- _YOUR INSTRUCTIONS_
Write out every line of the records below word for word, leaving out the pictures.

- _DATASET RECORDS_
━━━━━━
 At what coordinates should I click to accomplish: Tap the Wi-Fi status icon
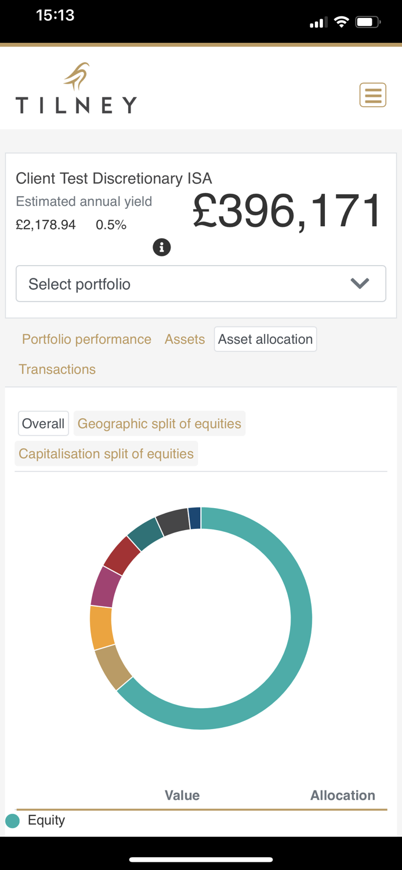[342, 23]
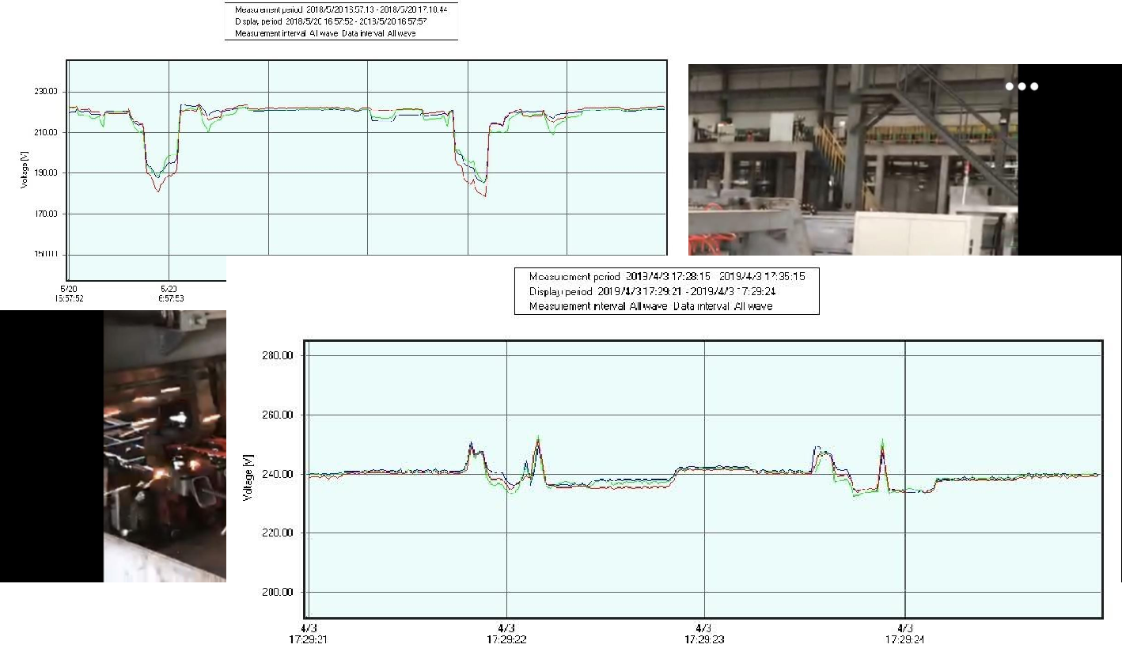Click the red voltage waveform trace
The image size is (1122, 652).
click(158, 190)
━━━━━━
- _WRITTEN RESPONSE_
 At what coordinates should I click to accomplish: Tap the Wi-Fi status icon
[342, 23]
Click the red voltage waveform trace
The image size is (1122, 652).
click(158, 190)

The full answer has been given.